Fifteen years professional work experience as a Product, Process, and Supplier Quality Assurance Manager and Engineer in ISO 13485:2003, cGMP 21 CFR Part 820 (FDA Regulation), 93/42/EEC MDD (EU Regulation), SOR/98-282 CMDCAS (Health Canada Regulation) and ISO 9001:2008 manufacturing environments. Advanced Graduate Certification in Statistical Quality Control, Six Sigma Green Belt Certification, Reliability Certificate in Life Data Analysis and a Bachelor of Science in Industrial Engineering. Possess the vision necessary to develop and implement successful action plans, the experience to build and lead an effective team, and the drive and dedication to follow-through to a successful conclusion. Substantial experience with manufacturing and design quality management of FDA and MDD class IIa and IIb medical devices. Motivated, detail oriented, self-starter with a track record of successfully implementing quality management systems and leading business process improvement initiatives. Extensive experience in:

Quality Management / Planning Design Controls (NPD/Sustained) Supplier Quality Management

Hiring, Supervision and Training Reliability Budgeting / Analysis Product Realization (APQP)

Validation (Product and Process) Risk Management (ISO 14971) Auditing (Internal / External)

Problem Solving / CAPA Mgt. Process Controls Change Management

PROFESSIONAL EXPERIENCE

Risk Management and Validation Consultant

GAYMAR INDUSTRIES INCORPORATED (a subsidiary of Stryker Corporation) - Orchard Park, New York

Designer and manufacturer of Pressure Ulcer Management Product and Temperature Management Products; $100 million in annual sales. (www.gaymar.com) (December 2010 - Present)

• Conduct Risk Assessment of all Product Families / Catalog Numbers for the purpose of identifying the Risk of Harm to the patient and/or caregiver as part of due diligence in preparation for FDA audit, secondly for the purpose of providing documentation for rationalizing Medical Device Report (MDR) decisions.

Quality Assurance Manager and Validation Manager

OBERG MEDICAL (a subsidiary of Oberg Industries Inc.) - Freeport, Pennsylvania

Precision custom metal manufacturer supporting large OEM’s in the orthopedic, laparoscopic and endoscopic marketplaces with medical device implants and instrumentations; $20 million in annual sales. (www.oberg.com) (January 2010 - November 2010)

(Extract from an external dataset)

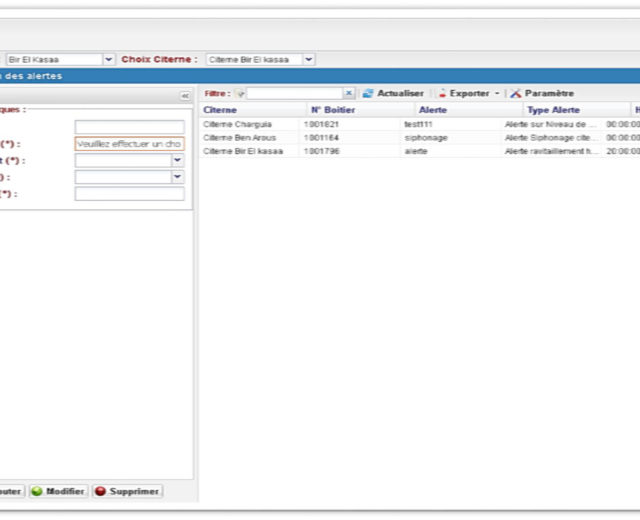This screenshot has width=640, height=520.
Task: Open Paramètre tools icon
Action: (x=516, y=93)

Quality Management System (QMS)

• Mentored the Executive Management Team and Medical Management Team toward the requirements of ISO 13485:2003 and 21 CFR Part; the resources required to support the new QMS (development and sustaining resources), and the cost and timing for the phases of implementation and certification.

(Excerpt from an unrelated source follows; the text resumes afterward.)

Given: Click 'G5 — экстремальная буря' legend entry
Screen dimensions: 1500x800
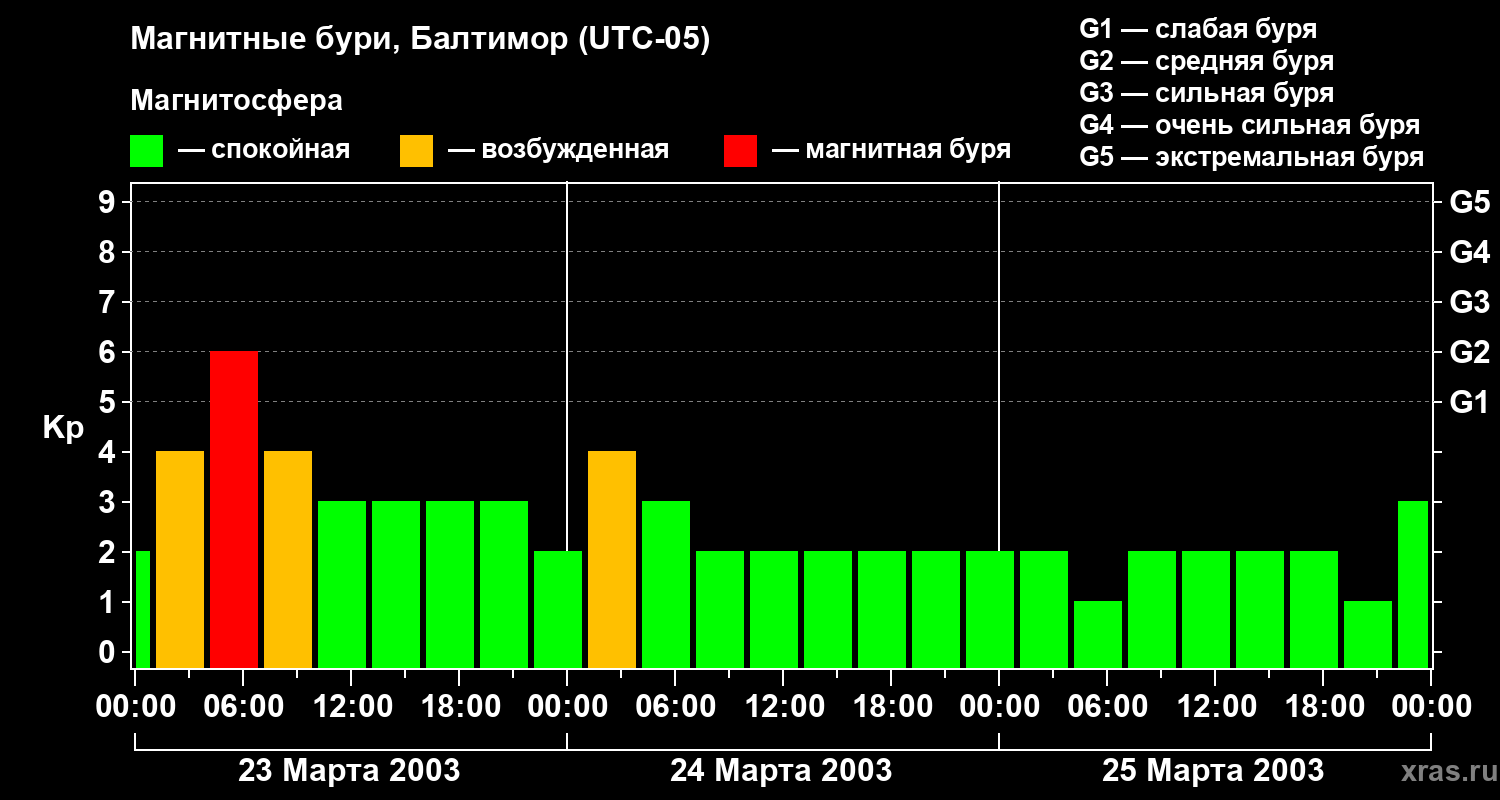Looking at the screenshot, I should coord(1251,157).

Supplier Quality Management

• Educated and trained personnel toward cGMP/ISO “Purchasing Controls” requirements. Worked with personnel to develop an efficient Risk Based Supplier Quality Management Program in support of Supplier Compliance, Supplier Certification and Dock to Stock goals. Program phases include:

o Supplier Classifications / Risk Assessments (Phase I)

o Supplier Quality Agreement (Phase II)

o Validation (Phase III)

o Product Realization (Phase IV)

o Inspection Reduction (Phase V)

• Developed and implemented the supporting procedure(s) and completed Phases I and II of the V Phase approach. Phase III work was in-process with demonstrated evidence of progress.

• In parallel to completing Phase I, Phase II and partial Phase III, managed the development of the Approved Supplier List and the population of the supplier file quality records.

Process Validation

• Developed the Master Validation Plan (MVP) and Master Validation Reporting System (MVRS) to communicate Qualification/Validation status, priorities, and requirements.

• Educated and trained personnel toward the cGMP/ISO “Process Validation” requirements. Developed and implemented the Qualification/Validation Procedure and Risk Management Procedure.

• Developed qualification/validation templates (EIQ, EOQ, and PPQ) to support qualification/validation efforts.

• Reviewed/Approved “Special Process” pre/post qualification/validation documentation “Special Process” in the areas of Cleaning, Passivation, and Heat Treating / Tempering.

• Reviewed/Approved “Critical” manufacturing equipment pre/post validation/qualification documentation in support of Multi-Axis Vertical and Horizontal Milling, Swiss Turning, Wire/Plunger EDM.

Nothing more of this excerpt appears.